• **Task brief**
What you should give back is every line from the one containing "Viewport: 296px width, 309px height." through the last line of the records below, word for word and without pictures.

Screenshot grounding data
=======
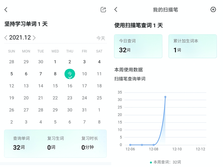The image size is (223, 167).
Task: Select the 12-10 axis label on the chart
Action: tap(177, 149)
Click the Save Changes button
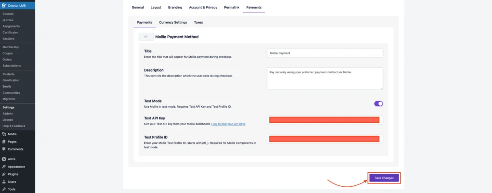 tap(384, 178)
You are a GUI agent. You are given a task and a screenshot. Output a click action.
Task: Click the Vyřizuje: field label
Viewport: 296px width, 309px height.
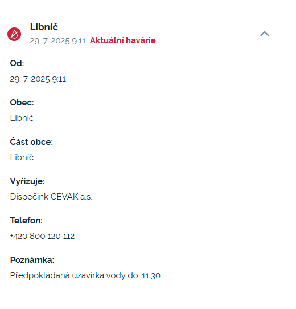pyautogui.click(x=27, y=181)
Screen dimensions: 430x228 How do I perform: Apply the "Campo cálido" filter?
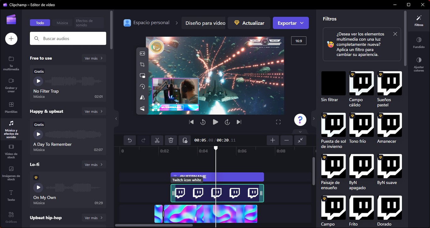pos(361,83)
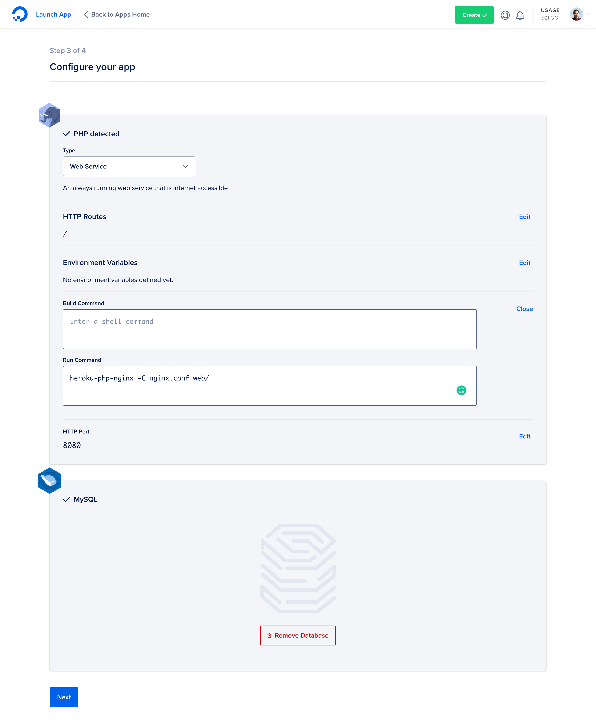
Task: Click the user avatar picture
Action: coord(576,14)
=======
• **Output for this task**
Viewport: 296px width, 309px height.
pyautogui.click(x=27, y=181)
Screen dimensions: 430x228 How do I perform: Apply the "Campo cálido" filter?
pos(361,83)
Task: Click the user avatar picture
Action: coord(576,14)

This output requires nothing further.